Leopold Hoesch
Henrike Sandner
Vera Bertram & Thorben Bockelmann
1 x 60'
Ulrich Stein
Arthur Miller
A man of his century

Arthur Miller is the star of the American theatre. A charismatic intellectual and a left-wing seducer who knew we are all just losers. Throughout his life he remained torn between the longing for success, love and endless self-doubt.

A film about Arthur Miller is a film about the 20th century. The 1920s in New York, America's role in the Second World War, the American dream in the form of Marilyn Monroe, the illusion of Hollywood, the theatre world of Broadway, the hunt for communists in the MacCarthy era, premieres of Miller's plays.
His most famous play, Death of a Salesman, is considered a "watershed" of American theatre. Miller's art was to put his finger in the wounds of America. With his plays he wanted to create a connection between the political and the personal. His plays were criticised because he held up a mirror to America and celebrated because people left the theatre deeply touched.

On the one hand, he makes himself an advocate for the little people, was an avowed Marxist who was always more attracted to the failed than the successful. Yet he was also susceptible to the glamour and the flash.

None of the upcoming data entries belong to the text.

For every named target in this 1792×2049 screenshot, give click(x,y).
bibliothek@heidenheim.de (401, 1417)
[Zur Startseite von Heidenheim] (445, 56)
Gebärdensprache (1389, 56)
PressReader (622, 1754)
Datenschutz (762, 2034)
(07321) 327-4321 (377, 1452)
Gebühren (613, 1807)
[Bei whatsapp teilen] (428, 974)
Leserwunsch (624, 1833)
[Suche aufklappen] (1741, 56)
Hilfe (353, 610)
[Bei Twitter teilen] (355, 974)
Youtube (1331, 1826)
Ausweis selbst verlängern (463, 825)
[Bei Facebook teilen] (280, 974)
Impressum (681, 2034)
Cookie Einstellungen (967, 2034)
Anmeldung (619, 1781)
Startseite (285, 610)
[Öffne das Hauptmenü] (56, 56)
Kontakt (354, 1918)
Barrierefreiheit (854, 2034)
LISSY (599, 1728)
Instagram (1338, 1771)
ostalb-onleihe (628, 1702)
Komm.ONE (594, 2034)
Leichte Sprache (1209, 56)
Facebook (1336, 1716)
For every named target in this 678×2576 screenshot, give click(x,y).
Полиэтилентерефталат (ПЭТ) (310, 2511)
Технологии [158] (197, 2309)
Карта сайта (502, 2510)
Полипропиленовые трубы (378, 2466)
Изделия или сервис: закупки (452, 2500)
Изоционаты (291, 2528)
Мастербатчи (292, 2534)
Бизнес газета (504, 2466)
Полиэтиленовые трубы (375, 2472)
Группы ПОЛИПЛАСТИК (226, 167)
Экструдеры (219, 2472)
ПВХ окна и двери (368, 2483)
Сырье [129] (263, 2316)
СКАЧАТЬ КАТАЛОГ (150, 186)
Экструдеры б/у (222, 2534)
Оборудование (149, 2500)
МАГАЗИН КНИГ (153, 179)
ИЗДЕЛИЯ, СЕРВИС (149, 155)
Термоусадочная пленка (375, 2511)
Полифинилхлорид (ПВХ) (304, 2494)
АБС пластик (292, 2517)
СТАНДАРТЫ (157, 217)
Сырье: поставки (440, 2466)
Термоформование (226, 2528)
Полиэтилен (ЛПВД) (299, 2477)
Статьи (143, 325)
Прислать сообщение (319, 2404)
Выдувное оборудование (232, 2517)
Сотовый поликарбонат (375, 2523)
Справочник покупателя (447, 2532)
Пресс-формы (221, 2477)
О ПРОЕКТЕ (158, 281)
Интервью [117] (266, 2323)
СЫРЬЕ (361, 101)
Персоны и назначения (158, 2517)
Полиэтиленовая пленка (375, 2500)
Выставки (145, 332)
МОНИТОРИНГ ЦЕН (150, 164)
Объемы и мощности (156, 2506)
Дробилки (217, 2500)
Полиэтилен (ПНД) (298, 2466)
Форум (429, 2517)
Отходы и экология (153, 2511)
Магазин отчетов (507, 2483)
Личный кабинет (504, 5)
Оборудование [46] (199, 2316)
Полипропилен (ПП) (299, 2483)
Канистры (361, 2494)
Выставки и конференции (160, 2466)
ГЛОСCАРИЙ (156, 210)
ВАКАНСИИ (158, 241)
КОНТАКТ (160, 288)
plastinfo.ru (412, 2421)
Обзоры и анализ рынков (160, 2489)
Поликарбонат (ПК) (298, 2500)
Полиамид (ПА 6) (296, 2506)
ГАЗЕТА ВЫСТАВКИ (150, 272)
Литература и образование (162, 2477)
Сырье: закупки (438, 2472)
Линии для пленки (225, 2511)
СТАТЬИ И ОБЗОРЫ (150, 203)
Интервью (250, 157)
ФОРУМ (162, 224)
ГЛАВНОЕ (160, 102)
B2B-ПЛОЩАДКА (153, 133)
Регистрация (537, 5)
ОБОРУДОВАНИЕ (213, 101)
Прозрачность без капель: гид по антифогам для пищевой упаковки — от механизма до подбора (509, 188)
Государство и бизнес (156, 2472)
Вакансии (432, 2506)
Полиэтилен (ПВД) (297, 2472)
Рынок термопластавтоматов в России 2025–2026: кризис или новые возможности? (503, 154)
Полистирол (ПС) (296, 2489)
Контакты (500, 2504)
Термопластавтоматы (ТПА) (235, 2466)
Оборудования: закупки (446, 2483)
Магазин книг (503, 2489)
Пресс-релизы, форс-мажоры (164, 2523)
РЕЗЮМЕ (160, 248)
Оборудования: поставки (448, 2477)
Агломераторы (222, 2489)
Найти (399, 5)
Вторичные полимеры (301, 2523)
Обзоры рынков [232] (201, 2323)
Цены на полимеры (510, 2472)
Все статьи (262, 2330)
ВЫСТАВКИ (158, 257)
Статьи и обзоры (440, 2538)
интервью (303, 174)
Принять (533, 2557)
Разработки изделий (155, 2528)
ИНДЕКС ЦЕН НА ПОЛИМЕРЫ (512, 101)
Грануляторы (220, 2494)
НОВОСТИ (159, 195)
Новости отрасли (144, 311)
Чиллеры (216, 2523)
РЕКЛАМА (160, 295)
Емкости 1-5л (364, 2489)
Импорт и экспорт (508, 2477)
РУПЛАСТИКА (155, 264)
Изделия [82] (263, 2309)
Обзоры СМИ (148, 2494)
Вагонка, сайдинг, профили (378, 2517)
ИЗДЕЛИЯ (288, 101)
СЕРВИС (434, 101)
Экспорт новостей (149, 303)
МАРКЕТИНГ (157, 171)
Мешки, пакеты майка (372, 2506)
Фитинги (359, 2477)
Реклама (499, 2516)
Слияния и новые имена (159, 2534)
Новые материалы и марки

His marriage to Marylin Monroe increased his public profile enormously. The legendary McCarthy Committee also wanted to profit from the playwright's sudden celebrity and summoned him. The fact that he did not cooperate with the Committee on Un-American Activities makes him a heroic figure. But it was not this that made the headlines, but his impending marriage to Hollywood diva Marilyn Monroe.
The image the world has of Arthur Miller to this day is that of a left-wing moralist who married the most exciting woman in Hollywood. But Arthur Miller lived a life of the century. He is more than the diva's controversial third husband. Arthur Miller is America's conscience. One who believed you could change the world with theatre. This year he would have been 100 years old.

The film shows the life and work of Arthur Miller in archive footage. Companions such as Dustin Hoffman, Volker Schlöndorff and his sister Joan Copeland have their say.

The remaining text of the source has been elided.